While the valuation of DER should vary by location, the paper says, customer charges should remain indifferent to location.
Customers participating in a utility demand response program or exporting power to the grid should receive compensation based on LMP+D, staff said.
Customers who supply only a portion of their electricity and do not participate in a utility program would receive no significant credits from their utilities. “In this circumstance, even when the ‘value of D’ as a service to the grid can be calculated, the reduction of the customer’s bill should continue to be based on the average cost of service. That is, NEM as it is currently constructed should remain applicable.”
Reforming the Energy Vision Rate Design
The paper proposes several additional changes:
- Demand Charges — The paper proposes “for comment and further development” the concept of replacing part of the kilowatt-hour and fixed customer charges with a peak-coincident demand charge. “Because long-run distribution marginal costs are driven by coincident peak on a circuit-by-circuit basis, customers’ usage at system peak provides the most accurate measure of system costs. And, unlike fixed customer charges, peak demand can be managed by customers via DR, energy efficiency and/or DG,” staff said. Fixed customer charges should reflect only the costs of distribution that do not vary with customer demand.
“This change is not proposed as a mere reallocation of costs among customers,” the paper said. “It is proposed as part of a broader strategy to reduce long-term system infrastructure needs, encourage the optimal development of DER, discourage uneconomic bypass of the distribution system and maintain affordable rates for all customers.”
- Time-of-Use Rates — The paper says utilities should develop time-of-use rate demonstration projects and offer technologies that have been shown to increase peak reduction savings, such as in-home displays, “energy orbs” and programmable and communicating thermostats.

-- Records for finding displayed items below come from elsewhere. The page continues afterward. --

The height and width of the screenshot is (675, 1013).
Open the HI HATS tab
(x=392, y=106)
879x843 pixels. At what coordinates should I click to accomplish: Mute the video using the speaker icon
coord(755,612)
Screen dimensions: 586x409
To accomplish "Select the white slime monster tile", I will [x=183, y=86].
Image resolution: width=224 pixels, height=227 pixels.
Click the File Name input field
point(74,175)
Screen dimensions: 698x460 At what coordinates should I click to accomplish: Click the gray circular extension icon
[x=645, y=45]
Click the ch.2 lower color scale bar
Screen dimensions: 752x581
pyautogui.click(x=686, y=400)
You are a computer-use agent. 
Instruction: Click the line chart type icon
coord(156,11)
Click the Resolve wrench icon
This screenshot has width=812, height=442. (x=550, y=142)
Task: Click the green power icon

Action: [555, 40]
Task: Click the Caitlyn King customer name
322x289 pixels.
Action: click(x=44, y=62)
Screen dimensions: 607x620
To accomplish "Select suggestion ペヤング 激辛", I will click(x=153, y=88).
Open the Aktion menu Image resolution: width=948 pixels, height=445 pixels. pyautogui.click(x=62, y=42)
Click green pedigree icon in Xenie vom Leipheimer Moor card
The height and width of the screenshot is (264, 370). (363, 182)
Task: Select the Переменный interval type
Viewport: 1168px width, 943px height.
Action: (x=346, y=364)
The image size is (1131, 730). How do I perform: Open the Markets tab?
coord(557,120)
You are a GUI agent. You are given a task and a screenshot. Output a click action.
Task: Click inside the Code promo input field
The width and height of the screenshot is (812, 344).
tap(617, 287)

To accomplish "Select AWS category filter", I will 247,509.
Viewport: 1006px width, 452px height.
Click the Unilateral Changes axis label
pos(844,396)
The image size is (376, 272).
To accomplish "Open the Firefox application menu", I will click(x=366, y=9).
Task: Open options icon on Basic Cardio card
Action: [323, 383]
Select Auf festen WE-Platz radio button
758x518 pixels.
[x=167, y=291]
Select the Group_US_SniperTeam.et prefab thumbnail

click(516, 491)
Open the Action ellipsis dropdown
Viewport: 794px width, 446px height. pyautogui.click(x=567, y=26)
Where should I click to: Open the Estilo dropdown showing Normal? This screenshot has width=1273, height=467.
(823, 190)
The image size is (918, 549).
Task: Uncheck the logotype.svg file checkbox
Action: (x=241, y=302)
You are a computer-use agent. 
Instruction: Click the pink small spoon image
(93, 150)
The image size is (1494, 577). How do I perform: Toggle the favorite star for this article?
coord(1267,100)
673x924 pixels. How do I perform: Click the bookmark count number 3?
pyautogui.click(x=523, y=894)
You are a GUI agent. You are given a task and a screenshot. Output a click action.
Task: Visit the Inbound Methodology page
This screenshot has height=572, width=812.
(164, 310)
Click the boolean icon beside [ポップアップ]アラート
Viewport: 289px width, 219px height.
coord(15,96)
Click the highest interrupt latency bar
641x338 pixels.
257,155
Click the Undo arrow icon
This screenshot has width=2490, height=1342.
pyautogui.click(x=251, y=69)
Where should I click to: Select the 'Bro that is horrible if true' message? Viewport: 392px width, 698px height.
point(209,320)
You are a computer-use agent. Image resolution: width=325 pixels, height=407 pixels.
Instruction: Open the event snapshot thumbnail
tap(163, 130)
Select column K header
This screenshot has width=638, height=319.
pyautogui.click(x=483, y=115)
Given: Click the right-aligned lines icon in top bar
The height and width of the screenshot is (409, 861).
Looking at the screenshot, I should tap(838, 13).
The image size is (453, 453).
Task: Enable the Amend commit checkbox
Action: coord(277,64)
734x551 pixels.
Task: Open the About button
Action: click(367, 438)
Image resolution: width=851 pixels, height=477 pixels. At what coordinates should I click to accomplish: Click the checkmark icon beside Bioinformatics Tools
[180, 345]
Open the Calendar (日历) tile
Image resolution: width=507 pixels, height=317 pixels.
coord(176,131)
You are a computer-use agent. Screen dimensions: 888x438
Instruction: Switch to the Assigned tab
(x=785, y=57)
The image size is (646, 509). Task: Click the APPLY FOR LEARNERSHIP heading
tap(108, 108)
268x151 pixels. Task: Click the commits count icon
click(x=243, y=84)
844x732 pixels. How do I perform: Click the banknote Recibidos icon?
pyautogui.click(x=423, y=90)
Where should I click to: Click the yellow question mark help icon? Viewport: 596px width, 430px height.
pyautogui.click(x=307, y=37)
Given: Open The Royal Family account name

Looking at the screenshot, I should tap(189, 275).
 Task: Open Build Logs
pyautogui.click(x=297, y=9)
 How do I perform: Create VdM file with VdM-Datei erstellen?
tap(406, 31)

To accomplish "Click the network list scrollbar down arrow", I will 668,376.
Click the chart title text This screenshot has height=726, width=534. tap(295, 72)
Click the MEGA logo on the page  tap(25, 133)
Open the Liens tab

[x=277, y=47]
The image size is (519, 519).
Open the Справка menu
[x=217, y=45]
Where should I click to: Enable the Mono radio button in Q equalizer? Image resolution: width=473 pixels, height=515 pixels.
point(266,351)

The paper cites studies showing TOU rates resulting in peak reductions as high as 47%. “Peak load reduction impacts are seen to increase as the peak to off-peak price ratio in TOU rates increases,” it added.
- Smart Home Rate — The PSC said early-adopter consumers should be able to opt in to new rate structures. “A gradual approach to changes in mass-market rates should not prevent customers who are willing and able to begin participating in energy markets as active consumers from doing so.”
- C&I Rate Design — While rates for commercial and industrial customers are more advanced than for mass-market customers, the report calls for additional improvements, saying demand rates should be more precise and reflect the time of energy use. “Current non-coincident demand rates can have the effect of inhibiting a customer from shifting load to off-peak times,” it says. “For example, a customer investing in storage to purchase off-peak power and utilize it at peak times might face an increased demand charge due to the shift in usage to the off-peak time.”
It called for utilities to examine their C/I rates and propose improvements in their next rate filing.
- Standby Service Tariffs — Standby rates, which apply to large customers that generate much of their power on-site and use the distribution grid as a backup, can be another barrier to DER. The PSC recently expanded an exemption from standby rates for four years while it studies rate design changes. Standby rates are related to net metering and to the general rate design issue of fixed versus variable rates, the report notes. “In each case, the responsibility of a customer for the cost of the customer’s reliance on the distribution grid is at issue,” the staff said. “The cost of remaining connected to the grid should generally be lower than the cost of building redundancy and independence into a self-generation system.”